Breaking News
From bottles to dashboards – VTT drives innovation in recycled plastics
Recycled plastics engineered at VTT could soon feature in components as complex and visible as car dashboards.
AdobeAs the EU tightens regulations on recycled content in packaging and automotive parts, Finland’s VTT Technical Research Centre is driving a breakthrough in plastic recycling – one that elevates post-consumer materials to near-virgin quality.
A new method developed by Finland’s technical research centre VTT raises the quality of recycled plastics to near-virgin standards, making them suitable for demanding uses such as car parts and food packaging. The innovation combines multiple recycling techniques with real-time quality control, supporting Europe's move towards a circular plastics economy.
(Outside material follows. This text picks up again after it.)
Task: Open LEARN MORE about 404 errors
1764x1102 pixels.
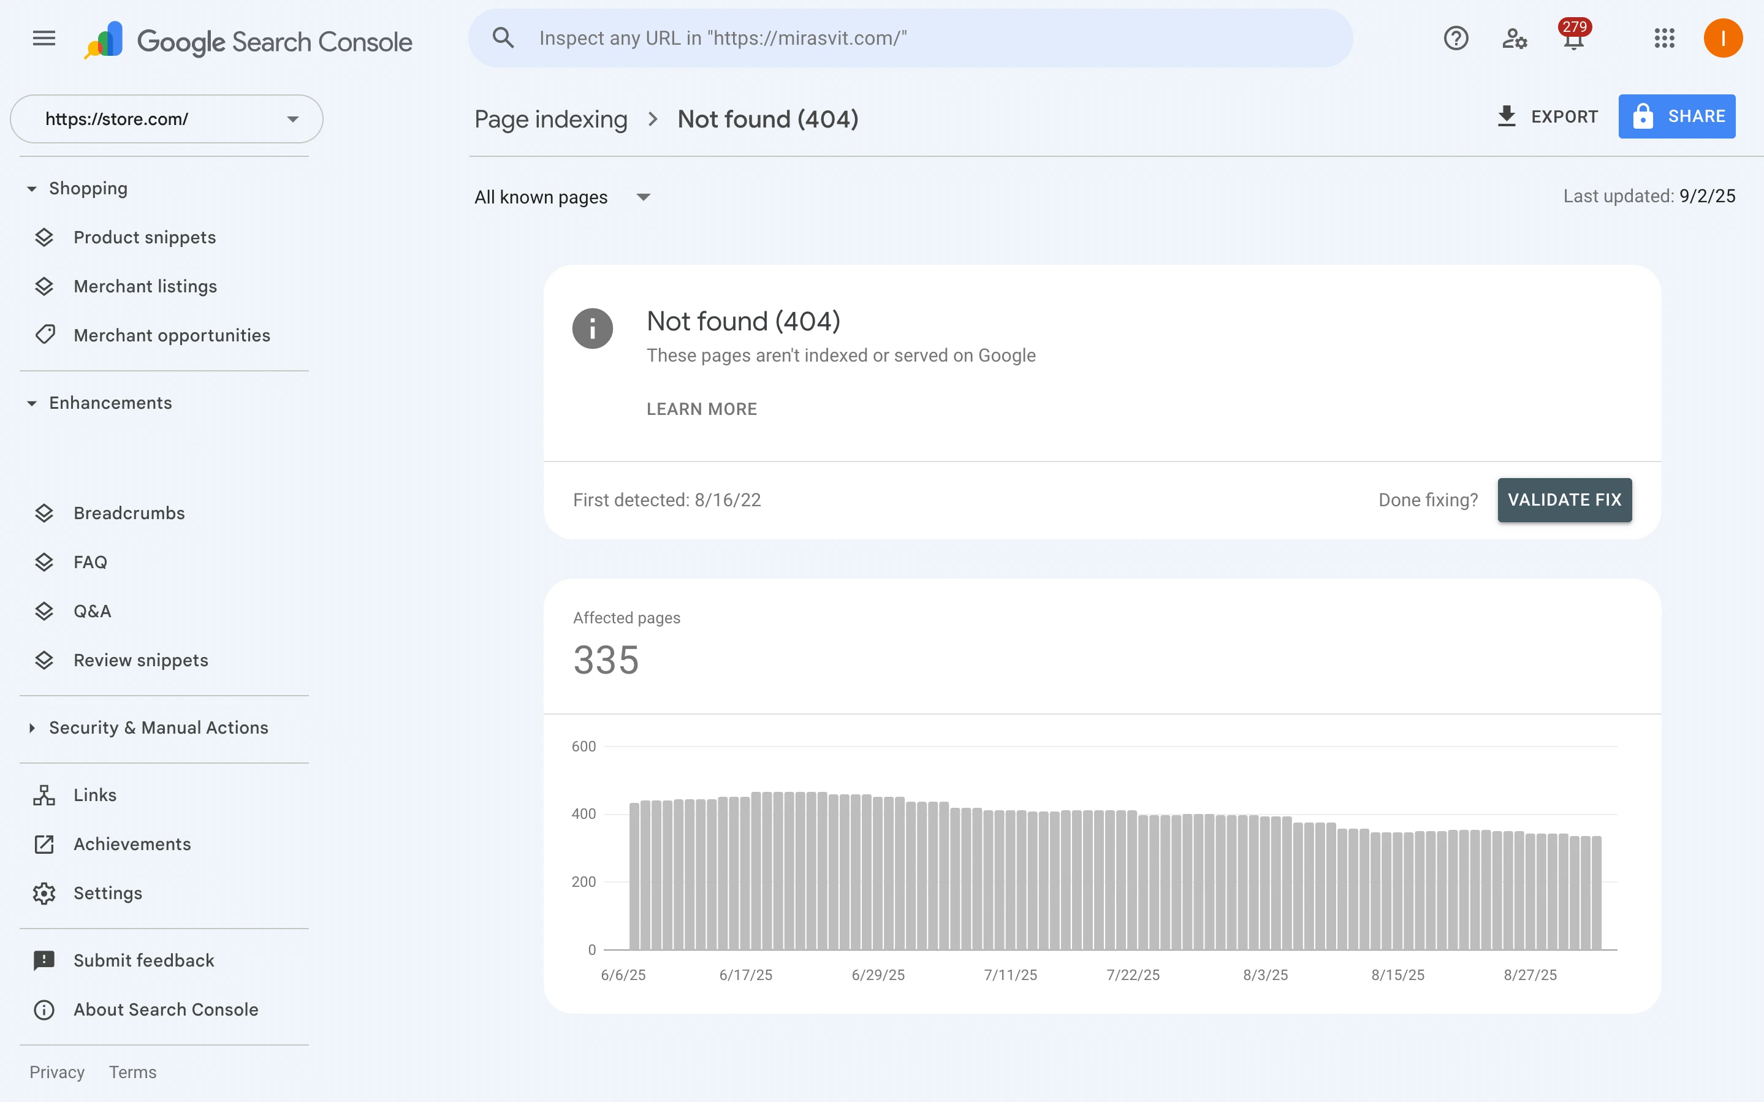Action: pyautogui.click(x=701, y=409)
Only 8 per cent of plastics used in the EU are currently recycled. That’s set to change with the forthcoming Packaging and Packaging Waste Regulation (PPWR), which mandates increasing shares of recycled content – even in food-contact materials.
“From January 2030 onwards, even packaging materials in direct contact with food will need to include a certain proportion of post-consumer recycled plastics,” said Jani Pelto, principal scientist at VTT.
Traditional mechanical recycling often results in weaker materials, limiting their use. But VTT’s method introduces advanced rheology control – an automated system that adjusts material composition on the fly, stabilising performance to match virgin plastics.
“In practice, it’s an automated quality adjustment system that gives industry confidence in both the quality and desired properties of recycled plastics,” Pelto explained.
The system can be adapted for different customer needs, with sensors overseeing everything from melt viscosity to additive levels. VTT has already demonstrated recycled materials in structural automotive components.
The success of PET bottle recycling provides a model for expanding reuse to common packaging plastics such as polyethylene and polypropylene.
“This is not distant future. Very soon, packaging plastics will be recycled back into new packaging, and technical plastics will be reused in technical applications,” Pelto predicted.
With EU targets rising and technology keeping pace, demand for consistent, high-quality recyclates is expected to grow rapidly.